Goal of the exercise ▸ Within the entries that follow, show each line where the word "Free" occurs.

Dataset records ▸
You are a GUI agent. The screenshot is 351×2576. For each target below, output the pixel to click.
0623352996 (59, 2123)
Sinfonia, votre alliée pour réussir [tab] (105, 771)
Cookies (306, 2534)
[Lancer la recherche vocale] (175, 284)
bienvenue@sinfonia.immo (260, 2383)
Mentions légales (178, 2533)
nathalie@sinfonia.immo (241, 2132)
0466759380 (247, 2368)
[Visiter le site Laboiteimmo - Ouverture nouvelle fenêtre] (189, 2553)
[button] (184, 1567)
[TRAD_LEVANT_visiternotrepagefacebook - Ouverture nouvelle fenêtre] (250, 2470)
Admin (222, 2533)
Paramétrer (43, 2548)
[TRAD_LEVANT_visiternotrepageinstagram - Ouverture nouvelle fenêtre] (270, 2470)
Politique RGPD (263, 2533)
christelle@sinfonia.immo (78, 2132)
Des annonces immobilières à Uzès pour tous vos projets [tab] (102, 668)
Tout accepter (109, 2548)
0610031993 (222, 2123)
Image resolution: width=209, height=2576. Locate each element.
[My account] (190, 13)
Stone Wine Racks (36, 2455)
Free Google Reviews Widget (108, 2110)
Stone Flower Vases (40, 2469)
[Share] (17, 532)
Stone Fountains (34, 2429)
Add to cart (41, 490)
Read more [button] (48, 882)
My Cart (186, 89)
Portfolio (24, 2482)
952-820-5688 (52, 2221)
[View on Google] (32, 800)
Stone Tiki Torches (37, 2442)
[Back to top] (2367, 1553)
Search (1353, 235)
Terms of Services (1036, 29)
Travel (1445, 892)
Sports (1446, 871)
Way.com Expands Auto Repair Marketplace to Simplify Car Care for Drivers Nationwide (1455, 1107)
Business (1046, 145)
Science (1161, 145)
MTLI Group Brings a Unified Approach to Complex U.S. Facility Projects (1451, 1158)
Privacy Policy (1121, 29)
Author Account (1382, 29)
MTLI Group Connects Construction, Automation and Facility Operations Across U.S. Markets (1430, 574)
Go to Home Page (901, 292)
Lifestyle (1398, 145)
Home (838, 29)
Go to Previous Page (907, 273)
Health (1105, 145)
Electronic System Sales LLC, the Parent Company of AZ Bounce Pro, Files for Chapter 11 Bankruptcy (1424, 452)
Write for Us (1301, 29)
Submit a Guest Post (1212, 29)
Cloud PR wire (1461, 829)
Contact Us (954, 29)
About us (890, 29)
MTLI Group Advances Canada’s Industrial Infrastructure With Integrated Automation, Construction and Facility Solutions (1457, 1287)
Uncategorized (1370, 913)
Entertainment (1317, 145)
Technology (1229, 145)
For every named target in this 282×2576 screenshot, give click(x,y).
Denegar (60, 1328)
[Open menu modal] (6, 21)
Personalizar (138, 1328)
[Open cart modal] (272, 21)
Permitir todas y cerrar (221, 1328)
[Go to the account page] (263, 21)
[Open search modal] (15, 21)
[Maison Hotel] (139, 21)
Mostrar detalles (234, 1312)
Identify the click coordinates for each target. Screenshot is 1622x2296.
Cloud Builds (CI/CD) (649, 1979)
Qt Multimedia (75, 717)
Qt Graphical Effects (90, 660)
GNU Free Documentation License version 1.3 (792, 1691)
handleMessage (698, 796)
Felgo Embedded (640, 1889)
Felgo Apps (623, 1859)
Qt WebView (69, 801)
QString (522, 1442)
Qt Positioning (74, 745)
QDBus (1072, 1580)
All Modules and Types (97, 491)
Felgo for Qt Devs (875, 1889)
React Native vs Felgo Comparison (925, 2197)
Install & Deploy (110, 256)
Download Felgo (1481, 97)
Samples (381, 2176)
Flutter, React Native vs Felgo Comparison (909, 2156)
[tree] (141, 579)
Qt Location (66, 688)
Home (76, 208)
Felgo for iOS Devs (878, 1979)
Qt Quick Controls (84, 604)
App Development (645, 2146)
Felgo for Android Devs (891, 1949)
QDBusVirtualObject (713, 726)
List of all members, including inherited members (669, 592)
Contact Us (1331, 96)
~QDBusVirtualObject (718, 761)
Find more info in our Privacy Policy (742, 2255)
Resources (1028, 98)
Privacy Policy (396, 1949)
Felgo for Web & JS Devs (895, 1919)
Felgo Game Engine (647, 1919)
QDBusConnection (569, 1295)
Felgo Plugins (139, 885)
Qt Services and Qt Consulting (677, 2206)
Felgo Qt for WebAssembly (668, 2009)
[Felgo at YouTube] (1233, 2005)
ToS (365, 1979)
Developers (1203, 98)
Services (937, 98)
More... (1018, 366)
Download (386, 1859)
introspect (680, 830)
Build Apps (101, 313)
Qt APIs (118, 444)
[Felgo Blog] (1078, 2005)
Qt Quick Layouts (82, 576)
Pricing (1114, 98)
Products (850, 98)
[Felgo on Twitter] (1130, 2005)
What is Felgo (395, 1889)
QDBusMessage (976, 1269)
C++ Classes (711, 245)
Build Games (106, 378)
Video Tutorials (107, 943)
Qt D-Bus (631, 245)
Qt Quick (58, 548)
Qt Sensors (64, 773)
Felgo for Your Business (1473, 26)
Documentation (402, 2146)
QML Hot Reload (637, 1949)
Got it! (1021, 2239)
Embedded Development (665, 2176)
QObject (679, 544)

Task output ▸
Free Google Reviews Widget (108, 2110)
GNU Free Documentation License version 1.3 (792, 1691)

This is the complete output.